2025-04-10 ノースウェスタン大学
Northwestern Medicine scientists have identified a new set of genes that contribute to the risk of Parkinson’s disease, opening the door to previously untapped drug targets for treating the condition.
<関連情報>
- https://news.northwestern.edu/stories/2025/04/new-key-genes-in-parkinsons-disease-identified-using-crispr-technology/
- https://www.science.org/doi/10.1126/science.adq6650
コマンダー複合体はリソソーム機能を制御し、パーキンソン病のリスクに関与している Commander complex regulates lysosomal function and is implicated in Parkinson’s disease risk
Georgia Minakaki, Nathaniel Safren, Bernabe I. Bustos, Steven J. Lubbe, […], and Dimitri Krainc
Science Published:10 Apr 2025
DOI:https://doi.org/10.1126/science.adq6650
Editor’s summary
Variants in the gene GBA1 are associated with reduced lysosomal glucocerebrosidase (GCase) activity and increased risk of developing Parkinson’s disease (PD). However, the incomplete penetrance of GBA1 mutations suggests that there could be genetic modifiers influencing disease risk. Minakaki et al. performed a genome-wide CRISPR interference screening and identified candidate genes that modulated GCase activity. One of the components of the Commander complex, COMMD3, was essential for lysosomal GCase activity, and variants were associated with increased PD risk, suggesting that regulation of this complex might play a role in determining GBA1-mediated PD risk. —Mattia Maroso
Abstract
Variants in GBA1 resulting in decreased lysosomal glucocerebrosidase (GCase) activity are a common risk factor for Parkinson’s disease (PD) and dementia with Lewy bodies (DLB).
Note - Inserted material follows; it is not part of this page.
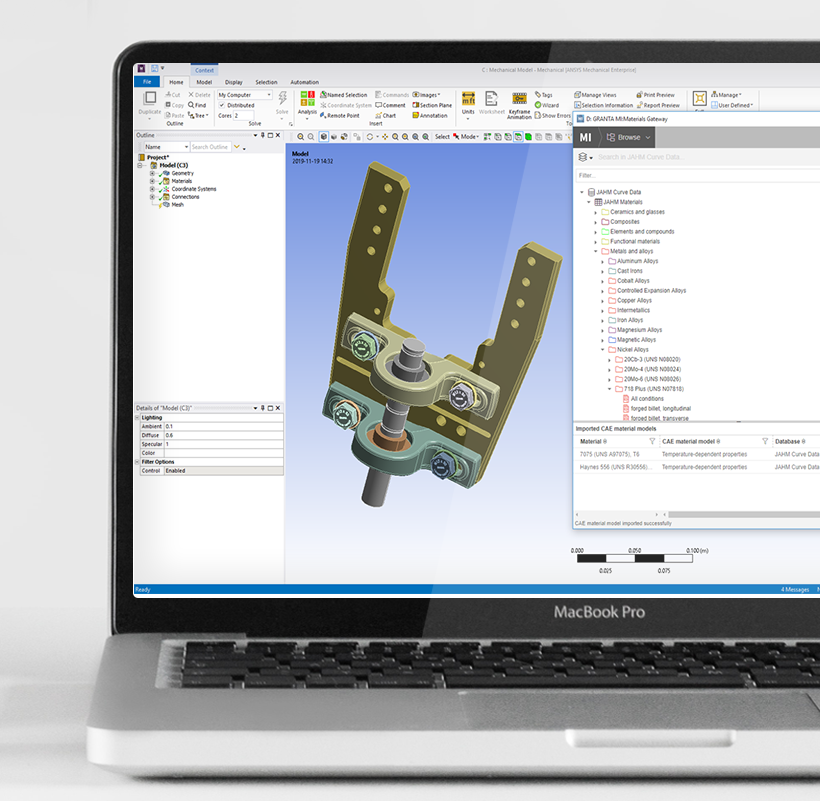The height and width of the screenshot is (801, 820).
Task: Filter the Material column in imported models
Action: 652,440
Incomplete penetrance of GBA1 variants suggests that additional genes contribute to PD and DLB manifestation. By using a pooled genome-wide CRISPR interference screen, we identified copper metabolism MURR1 domain–containing 3 (COMMD3) protein, a component of the COMMD/coiled-coil domain–containing protein 22 (CCDC22)/CCDC93 (CCC) and Commander complexes, as a modifier of GCase and lysosomal activity. Loss of COMMD3 increased the release of lysosomal proteins through extracellular vesicles, leading to their impaired delivery to endolysosomes and consequent lysosomal dysfunction. Rare variants in the Commander gene family were associated with increased PD risk. Thus, COMMD genes and related complexes regulate lysosomal homeostasis and may represent modifiers in PD and other neurodegenerative diseases associated with lysosomal dysfunction.